Eppure si continua su questo solco nonostante i conclamati danni. “Le conseguenze dell’austerity sono accettabili per chi le decide – spiega nel docufilm Noam Chomsky – una di queste conseguenze è indebolire il mondo del lavoro, smantellare lo stato sociale e tutti quei contributi socialdemocratici che l’Europa ha regalato alla civiltà moderna dopo la Seconda Guerra mondiale”. C’è chi si arricchisce con l’austerity, accumula ricchezze e potere come segnala l’ultimo rapporto di Oxfam sulle diseguaglianze dove si evince che otto super paperoni detengono la stessa ricchezza netta (pari a 426 miliardi di dollari!) di metà della popolazione più povera del mondo, vale a dire 3,6 miliardi di persone.
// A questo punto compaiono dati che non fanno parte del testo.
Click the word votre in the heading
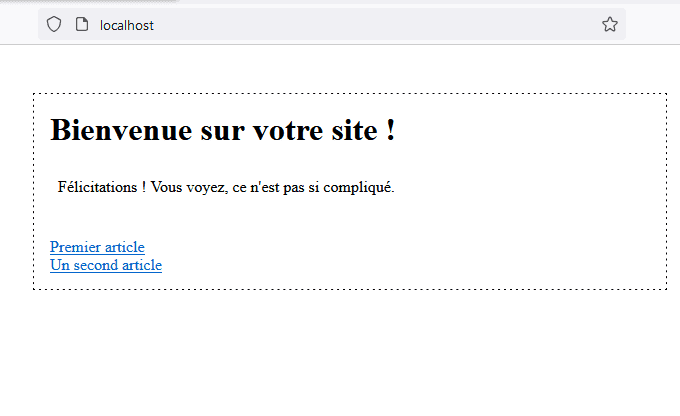680x416 pixels. (289, 130)
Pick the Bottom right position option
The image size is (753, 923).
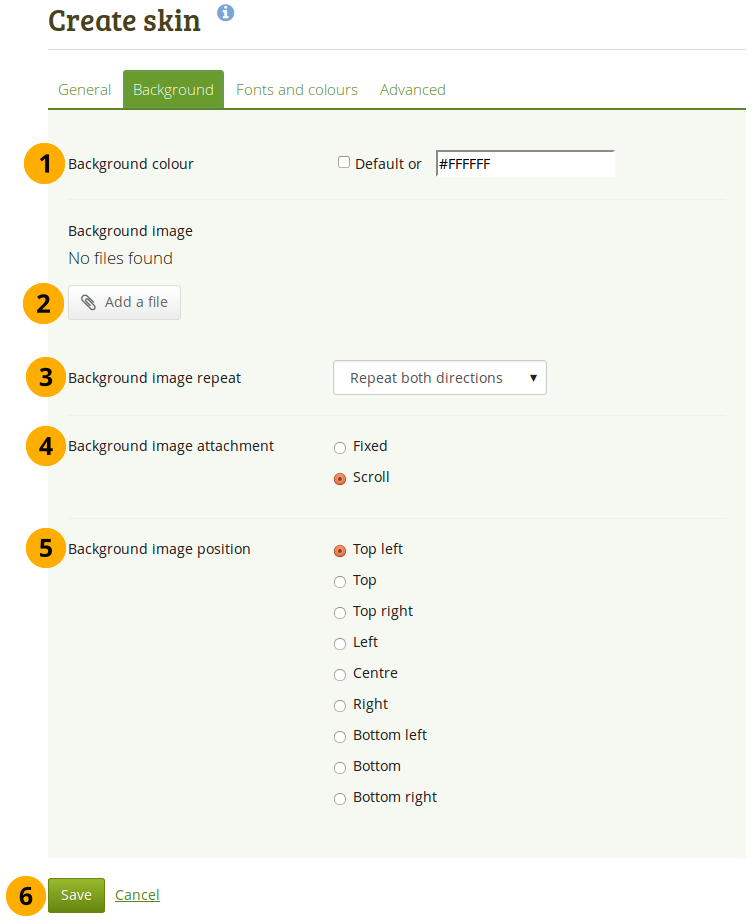point(340,799)
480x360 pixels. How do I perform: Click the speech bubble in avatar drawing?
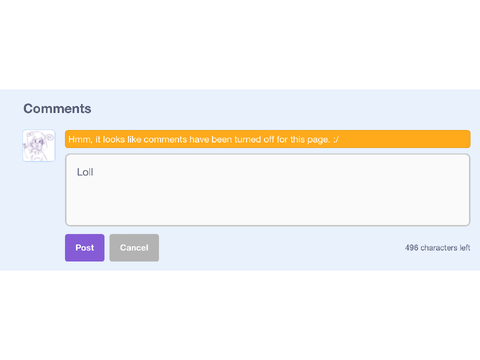pos(50,137)
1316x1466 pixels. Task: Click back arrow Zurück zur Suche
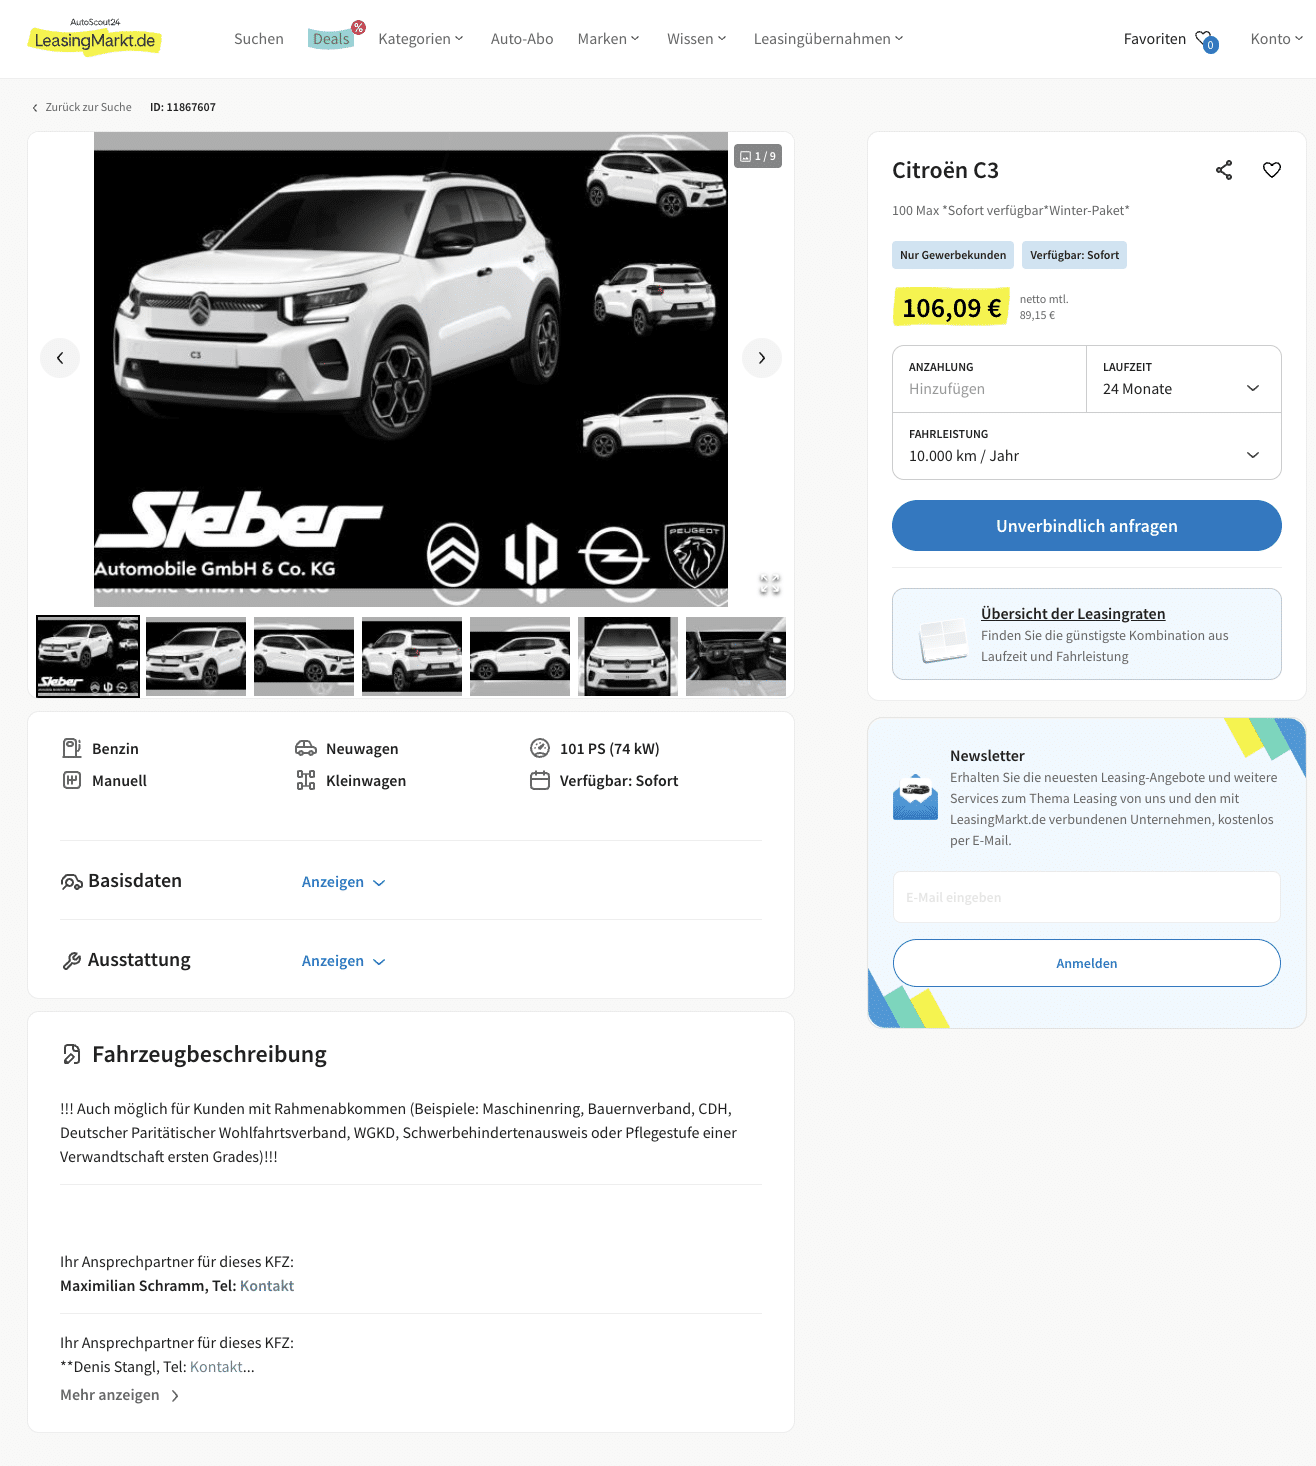82,107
“Se in una stanza ci sono 100 cani ma solo 95 ossi, come faranno i 5 cani che rimangono senza osso? Questo diventa un problema macroeconomico se rapportato alla società attuale”, affermano i tre registi che in Piigs raccontano l’esperienza di una cooperativa sociale a rischio chiusura per i tagli imposti dal Patto di Stabilità: “Eravamo alla ricerca di una storia simbolica che avesse in dote quegli elementi che ci consentissero di renderla universale. Un giorno scopriamo per caso la cooperativa sociale Il Pungiglione, che a causa dei tagli al welfare rischia di chiudere, lasciando a casa 100 lavoratori e senza assistenza più 150 ragazzi disabili. Progressivamente ci siamo resi conto che questa realtà, oltre a essere rappresentativa delle gravi conseguenze delle politiche di austerity sul tessuto sociale, ha tutte quelle peculiarità in grado di rendere una storia di provincia la storia di tutti”.
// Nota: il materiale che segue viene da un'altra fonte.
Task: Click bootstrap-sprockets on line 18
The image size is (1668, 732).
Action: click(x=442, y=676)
Comuni senza fondi, servizi tagliati, azzeramenti degli stanziamenti per il sociale e dietro l’angolo incombe la guerra tra poveri. L’ultimo contro il penultimo. L’autoctono impoverito contro il migrante. Piigs, individuando ai piani alti i responsabili della crisi, funge da antidoto all’emergere di nuovi razzismi.
Le politiche d’austerity, intanto, proseguono camminando sulle macerie. L’Europa sembra governata da ayatollah del rigore, fondamentalisti che hanno tra i padri teorici l’economista americano Milton Friedman: “Il neoliberismo – affermano i filmmaker - considera lo Stato un ostacolo, un intralcio al libero mercato e all’iniziativa privata, pertanto è un nemico da arginare. Il cambio di rotta non è una questione tecnica ma politica, perché, come abbiamo dimostrato, i dogmi economici che ci sono stati imposti fino ad ora non hanno alcun fondamento scientifico”.
Nel docufilm si ricostruisce, sempre tramite interviste e con la narrazione di Santamaria, la storia del vincolo del 3% del rapporto deficit/Pil. Ci sarebbe da ridere, se non fosse per i disastri sociali causati. Tale regola sarebbe stata stabilita dal governo Mitterrand, in Francia, nel 1981 per mettere un tetto alla spesa pubblica. Si decise, casualmente, di rapportare il deficit al Pil, senza alcuna teoria economica dietro, ma con una semplice proporzione. Dieci anni dopo, in Europa il francese Trichet impose questa regola transalpina, come un dogma.
“Abbiamo voglia di raccontare queste cose agli italiani, devono sapere chi li comanda e come”, affermano Adriano Cutraro, Federico Greco, Mirko Melchiorre i quali – oltre a vedere il loro film nelle sale cinematografiche – stanno avendo inviti per un tour nazionale: “La cosa che più ci rende felici è l’incredibile richiesta di proiezioni da ogni parte d’Italia, ci chiamano insegnanti, attivisti, blogger, giornalisti, ma anche semplici cittadini, mossi dal desiderio di saperne di più, di approfondire”. Del resto, come ammettono loro stessi, questa è la missione principale del film: spiegare quel che troppo spesso è incomprensibile al cittadino comune, poco avvezzo all’economia. Forse sarebbe bene non lasciare a qualcun’altro il potere di decidere sulle nostre sorti.